Tom, it’s fun details like that restaurant that I love so much. I went to the first D-23 Expo (thanks to Matterhorn1959) and saw Ron DeFore give a talk about the Silver Banjo and his family, it was fun.

K. Martinez, I must have learned about the SB in “The Nickel Tour”, though maybe “The E-Ticket” magazine covered it too? Not sure to be honest. I loved that book “Disneyland: The First Quarter Century”… I actually bought it at the park and carried it around all day. It was worth it. That might have been how I first learned about the Monsanto House of the Future!

Melissa, you don’t meet too many ladies with botanical names anymore. “Rose” and “Violet” seem so old fashioned, though they are perfectly pretty. I don’t know if I’ve ever met a “Hazel”!

Steve DeGaetano, I am curious as to how many copies of “The First Quarter Century” were sold… I have the feeling that it was a LOT. I still have my copy from 1980, I’m so overly protective of my books that it is still in very nice shape.

Chuck said...

I'd heard of Don DeFore and his Silver Banjo Barbecue, but this "Disneyland" thing is completely new to me.

walterworld said...

I first heard of The Silver Banjo on the 'Yesterland' website:

http://www.yesterland.com/silverbanjo.html

It even has a take-off on the postcard wording...check it out.
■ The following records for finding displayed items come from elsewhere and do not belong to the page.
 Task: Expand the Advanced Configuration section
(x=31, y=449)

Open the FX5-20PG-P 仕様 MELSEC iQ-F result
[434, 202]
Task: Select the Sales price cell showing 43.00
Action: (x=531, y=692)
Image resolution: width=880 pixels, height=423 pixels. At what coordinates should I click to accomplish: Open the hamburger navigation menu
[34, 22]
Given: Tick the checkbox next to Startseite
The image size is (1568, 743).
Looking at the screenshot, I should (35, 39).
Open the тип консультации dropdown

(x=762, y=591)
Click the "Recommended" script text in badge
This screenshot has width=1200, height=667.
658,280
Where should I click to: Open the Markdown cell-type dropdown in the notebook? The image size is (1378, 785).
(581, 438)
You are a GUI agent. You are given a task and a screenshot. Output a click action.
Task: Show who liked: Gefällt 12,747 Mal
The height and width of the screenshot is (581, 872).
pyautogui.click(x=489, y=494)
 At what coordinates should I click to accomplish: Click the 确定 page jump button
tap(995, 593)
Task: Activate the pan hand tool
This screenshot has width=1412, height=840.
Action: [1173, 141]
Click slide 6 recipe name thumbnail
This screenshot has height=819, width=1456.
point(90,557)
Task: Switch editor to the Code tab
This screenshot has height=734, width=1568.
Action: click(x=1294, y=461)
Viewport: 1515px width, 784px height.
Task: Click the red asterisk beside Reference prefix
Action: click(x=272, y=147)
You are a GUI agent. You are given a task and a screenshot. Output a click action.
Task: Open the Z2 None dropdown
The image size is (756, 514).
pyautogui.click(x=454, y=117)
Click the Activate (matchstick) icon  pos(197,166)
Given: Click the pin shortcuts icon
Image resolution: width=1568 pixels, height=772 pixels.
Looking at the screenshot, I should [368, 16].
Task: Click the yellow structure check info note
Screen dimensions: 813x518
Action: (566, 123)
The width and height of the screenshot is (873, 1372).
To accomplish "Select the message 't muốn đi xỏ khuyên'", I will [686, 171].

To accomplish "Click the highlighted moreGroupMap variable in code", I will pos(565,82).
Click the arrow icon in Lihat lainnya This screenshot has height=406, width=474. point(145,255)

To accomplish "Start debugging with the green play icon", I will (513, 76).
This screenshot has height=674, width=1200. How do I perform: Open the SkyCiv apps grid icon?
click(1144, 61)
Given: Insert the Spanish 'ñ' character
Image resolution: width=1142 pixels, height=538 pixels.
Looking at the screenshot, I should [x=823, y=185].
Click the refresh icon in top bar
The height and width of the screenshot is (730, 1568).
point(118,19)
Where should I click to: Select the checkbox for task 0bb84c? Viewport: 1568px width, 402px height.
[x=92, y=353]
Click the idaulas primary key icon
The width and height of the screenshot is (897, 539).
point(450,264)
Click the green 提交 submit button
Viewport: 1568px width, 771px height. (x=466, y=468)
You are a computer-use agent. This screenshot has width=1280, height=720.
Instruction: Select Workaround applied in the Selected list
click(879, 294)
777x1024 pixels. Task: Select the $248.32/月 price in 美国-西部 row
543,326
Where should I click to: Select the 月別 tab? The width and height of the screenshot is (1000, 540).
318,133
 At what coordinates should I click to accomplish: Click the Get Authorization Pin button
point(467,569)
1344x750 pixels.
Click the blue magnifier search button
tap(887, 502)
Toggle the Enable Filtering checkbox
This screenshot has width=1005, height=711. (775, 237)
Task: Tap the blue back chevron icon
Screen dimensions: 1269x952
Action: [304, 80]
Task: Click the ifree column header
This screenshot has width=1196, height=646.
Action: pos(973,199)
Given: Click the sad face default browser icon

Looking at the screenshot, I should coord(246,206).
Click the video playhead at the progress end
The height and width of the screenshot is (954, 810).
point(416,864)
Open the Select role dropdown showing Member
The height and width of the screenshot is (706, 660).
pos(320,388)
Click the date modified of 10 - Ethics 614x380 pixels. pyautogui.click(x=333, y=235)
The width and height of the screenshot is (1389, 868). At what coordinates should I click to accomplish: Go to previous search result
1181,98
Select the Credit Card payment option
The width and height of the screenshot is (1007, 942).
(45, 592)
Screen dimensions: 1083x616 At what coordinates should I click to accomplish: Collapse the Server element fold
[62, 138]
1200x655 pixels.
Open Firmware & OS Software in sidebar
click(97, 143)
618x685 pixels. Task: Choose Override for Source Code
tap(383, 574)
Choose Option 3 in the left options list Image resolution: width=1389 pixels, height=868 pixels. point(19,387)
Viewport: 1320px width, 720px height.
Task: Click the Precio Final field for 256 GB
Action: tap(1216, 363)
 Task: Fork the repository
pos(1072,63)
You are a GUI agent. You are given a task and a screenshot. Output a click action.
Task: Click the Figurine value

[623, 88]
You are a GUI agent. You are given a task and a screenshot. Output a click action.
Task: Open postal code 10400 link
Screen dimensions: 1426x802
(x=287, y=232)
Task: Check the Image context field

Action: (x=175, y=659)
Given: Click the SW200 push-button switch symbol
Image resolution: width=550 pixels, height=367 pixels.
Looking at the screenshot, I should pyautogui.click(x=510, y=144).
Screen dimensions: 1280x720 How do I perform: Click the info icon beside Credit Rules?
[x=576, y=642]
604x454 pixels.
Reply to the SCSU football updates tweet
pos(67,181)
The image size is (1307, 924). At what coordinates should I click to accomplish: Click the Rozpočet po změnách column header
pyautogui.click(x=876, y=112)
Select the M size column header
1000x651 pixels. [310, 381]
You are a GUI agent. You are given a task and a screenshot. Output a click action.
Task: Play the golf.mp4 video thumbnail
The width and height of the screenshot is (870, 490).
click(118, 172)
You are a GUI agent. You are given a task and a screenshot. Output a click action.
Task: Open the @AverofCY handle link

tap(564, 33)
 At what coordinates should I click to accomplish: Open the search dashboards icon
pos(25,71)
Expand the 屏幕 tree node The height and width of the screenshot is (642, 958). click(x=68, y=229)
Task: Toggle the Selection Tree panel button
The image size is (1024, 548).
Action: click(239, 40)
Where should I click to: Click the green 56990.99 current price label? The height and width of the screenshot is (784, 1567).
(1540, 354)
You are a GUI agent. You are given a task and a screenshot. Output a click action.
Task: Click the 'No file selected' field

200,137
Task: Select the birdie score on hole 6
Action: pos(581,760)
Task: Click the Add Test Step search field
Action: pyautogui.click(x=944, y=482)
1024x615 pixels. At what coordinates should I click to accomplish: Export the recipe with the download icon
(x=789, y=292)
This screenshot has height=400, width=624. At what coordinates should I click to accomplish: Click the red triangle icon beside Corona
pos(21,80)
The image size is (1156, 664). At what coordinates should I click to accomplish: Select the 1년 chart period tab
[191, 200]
Yesterland was the first Disneyland history website I ever stumbled upon, back in 1995 or so...a true classic.

Thanks Major!

TokyoMagic! said...

I wonder how it happened that Don Defore ended up owning and running his own restaurant in Disneyland? Was he friends with Walt Disney? Were there any other celebrities that owned concessions in Disneyland?

I will never forget when I got my copy of "Disneyland: The First Quarter Century" book. It was so exciting learning about the park's earlier years. Prior to that, I only knew of a couple earlier attractions like the Viewliner and the Conestoga Wagons, only because of a short "20th anniversary" article from a 1975 issue of "Disney News Magazine."